Toshiba tested "edge cases" he says, or tricky examples such as what type of sushi or sashimi were thrown into a smartcart. Imagr made the cut.
Despite the Japanese giant's close interest in the viability of Imagr's technology, Chomley says Toshiba TEC has made an equity investment only. There won't be any wholesale or white label arrangement. He wants Imager-branded baskets in stores. But he says there could be potential to tap the Japanese company's distribution networks in future.
The $14m raise has given Imagr breathing space. There's no need to bundle a minimum-viable-product out the door to get cash rolling in. "That's a luxury most startups don't have," he says.
Still, Chomley sees Imagr releasing its first commercial SmartCarts into Farro here and H20 stores in Japan by the end of the year.
Cashless checkout startups in the US have already started to mutter darkly about letting Amazon into the mix.
"We don't compete with our customers. And that's a big advantage when we pitch to retailers," Zippin boss Krishna Motukuri recently told the Wall Street Journal (Zippin's room camera and shelf-sensor solution is similar to Amazon's in some respects, after a customer checks in by scanning their phone).

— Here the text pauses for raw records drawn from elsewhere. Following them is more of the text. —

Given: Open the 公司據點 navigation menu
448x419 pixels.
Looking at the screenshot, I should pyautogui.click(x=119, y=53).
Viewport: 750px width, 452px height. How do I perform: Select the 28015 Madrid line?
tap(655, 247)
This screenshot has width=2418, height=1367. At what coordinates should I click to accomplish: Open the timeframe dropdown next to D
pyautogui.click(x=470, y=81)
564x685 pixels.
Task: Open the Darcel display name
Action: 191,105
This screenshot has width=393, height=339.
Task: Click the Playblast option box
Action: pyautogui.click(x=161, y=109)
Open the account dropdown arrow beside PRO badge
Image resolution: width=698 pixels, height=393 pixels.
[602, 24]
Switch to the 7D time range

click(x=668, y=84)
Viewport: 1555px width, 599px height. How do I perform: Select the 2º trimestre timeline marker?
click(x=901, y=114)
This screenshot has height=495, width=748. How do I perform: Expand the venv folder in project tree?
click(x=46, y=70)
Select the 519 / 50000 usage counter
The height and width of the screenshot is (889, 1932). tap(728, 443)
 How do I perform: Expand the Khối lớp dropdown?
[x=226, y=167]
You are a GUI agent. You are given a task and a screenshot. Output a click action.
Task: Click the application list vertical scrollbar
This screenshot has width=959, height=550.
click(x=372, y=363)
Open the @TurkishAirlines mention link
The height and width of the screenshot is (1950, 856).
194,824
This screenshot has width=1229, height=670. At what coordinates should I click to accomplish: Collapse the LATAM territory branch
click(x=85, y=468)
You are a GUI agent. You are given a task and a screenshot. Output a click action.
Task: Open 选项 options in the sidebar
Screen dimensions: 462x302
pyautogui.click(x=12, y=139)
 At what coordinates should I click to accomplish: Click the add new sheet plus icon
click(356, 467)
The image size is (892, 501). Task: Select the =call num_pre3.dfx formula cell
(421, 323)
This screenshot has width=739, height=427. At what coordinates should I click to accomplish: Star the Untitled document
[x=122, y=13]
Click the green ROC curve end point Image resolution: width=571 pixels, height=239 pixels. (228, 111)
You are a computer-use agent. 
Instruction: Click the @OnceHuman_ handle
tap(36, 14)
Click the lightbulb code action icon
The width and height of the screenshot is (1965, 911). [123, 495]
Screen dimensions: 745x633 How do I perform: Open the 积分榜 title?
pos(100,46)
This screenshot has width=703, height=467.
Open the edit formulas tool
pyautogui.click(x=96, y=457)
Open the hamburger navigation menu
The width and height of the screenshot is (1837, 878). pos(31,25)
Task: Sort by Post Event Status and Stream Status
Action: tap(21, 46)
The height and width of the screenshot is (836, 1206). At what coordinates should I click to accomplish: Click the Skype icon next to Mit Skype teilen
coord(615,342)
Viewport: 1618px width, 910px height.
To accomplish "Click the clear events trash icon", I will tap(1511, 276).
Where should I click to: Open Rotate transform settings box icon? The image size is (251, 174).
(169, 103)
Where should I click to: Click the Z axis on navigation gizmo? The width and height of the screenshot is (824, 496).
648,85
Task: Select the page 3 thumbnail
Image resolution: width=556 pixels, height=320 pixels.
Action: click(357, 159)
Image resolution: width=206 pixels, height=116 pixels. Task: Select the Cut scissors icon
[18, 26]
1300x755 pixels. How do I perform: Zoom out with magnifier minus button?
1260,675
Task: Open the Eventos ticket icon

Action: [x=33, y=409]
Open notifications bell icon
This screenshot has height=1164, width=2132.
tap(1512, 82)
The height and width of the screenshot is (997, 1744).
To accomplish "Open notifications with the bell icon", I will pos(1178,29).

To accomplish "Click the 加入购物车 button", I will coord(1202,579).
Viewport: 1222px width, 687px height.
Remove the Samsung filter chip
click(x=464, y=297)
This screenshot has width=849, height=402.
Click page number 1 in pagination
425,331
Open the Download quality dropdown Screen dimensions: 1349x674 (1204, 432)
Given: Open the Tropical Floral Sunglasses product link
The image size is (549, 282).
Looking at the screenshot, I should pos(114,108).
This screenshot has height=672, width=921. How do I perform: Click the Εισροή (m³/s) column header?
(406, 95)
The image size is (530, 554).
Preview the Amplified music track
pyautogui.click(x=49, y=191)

That's an argument that could have resonance with some retailers who are wary of Amazon's giant online sales operation, or its recent penchant for selling close copies of products sold by some of its clients - such as its recent release of house-brand shoes that closely resemble those made by All Birds.
Chomley adds a couple more points of difference: ease of use and privacy.
"For customers, using a SmartCart means they don't have to adjust their shopping behaviour, like they would if they were to use self-scan solutions," he says.
"They can shop as they usually would with the added bonus of no checkout queue, and no need to worry about the facial recognition involved with other frictionless checkout solutions."